> _SET EXERCISE_
Switch "top navigation" to "main menu" in the records from the line with "This screenshot has height=486, width=1024." to the line with "point(773,26)", and give back only those lines with nothing else changed. Leave the pictures out of your answer.

> _DATA PROVIDED_

------------------------------------------------------------------------

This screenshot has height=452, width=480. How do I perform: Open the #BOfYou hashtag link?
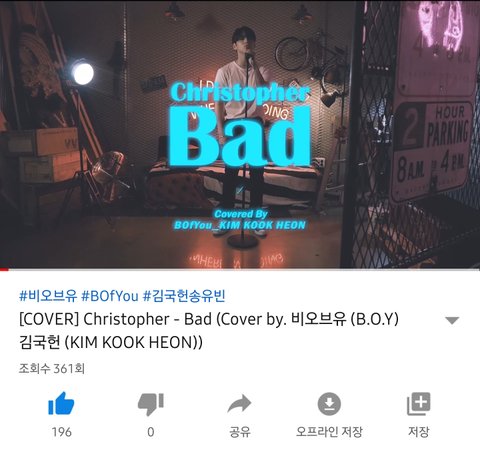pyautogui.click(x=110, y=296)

------------------------------------------------------------------------

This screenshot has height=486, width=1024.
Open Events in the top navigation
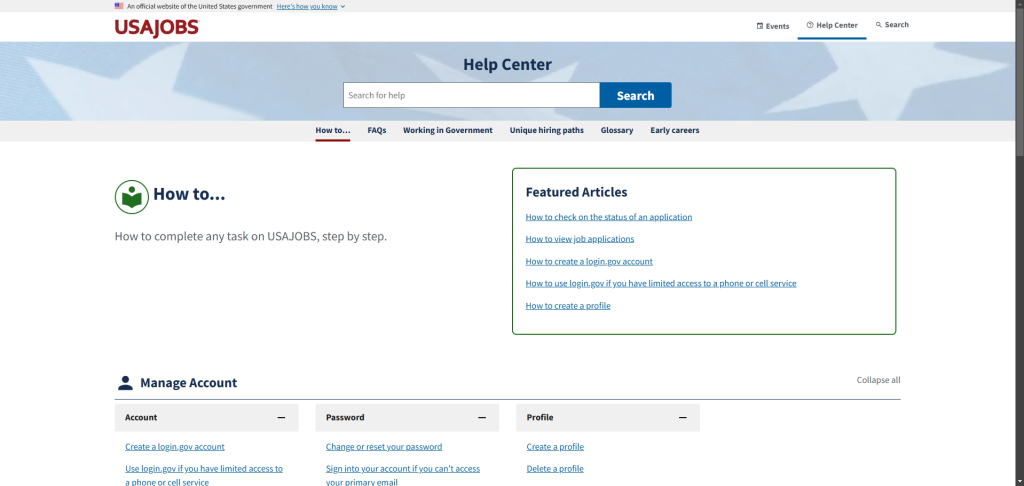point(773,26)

------------------------------------------------------------------------

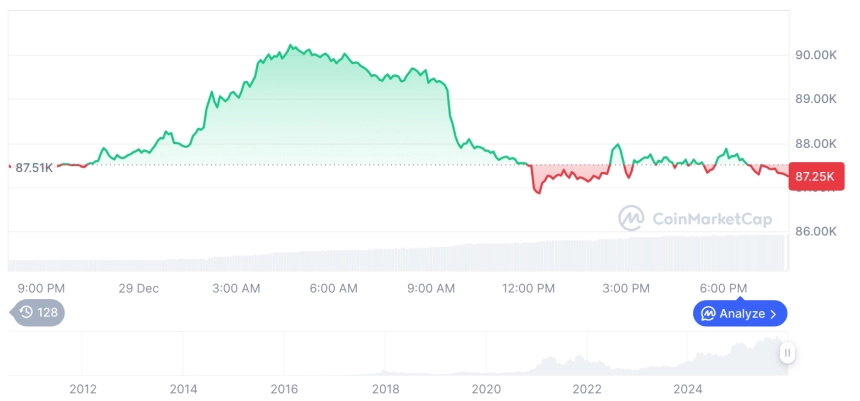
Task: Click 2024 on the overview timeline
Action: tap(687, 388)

------------------------------------------------------------------------

> _REPLY_
This screenshot has height=486, width=1024.
Open Events in the main menu
point(773,26)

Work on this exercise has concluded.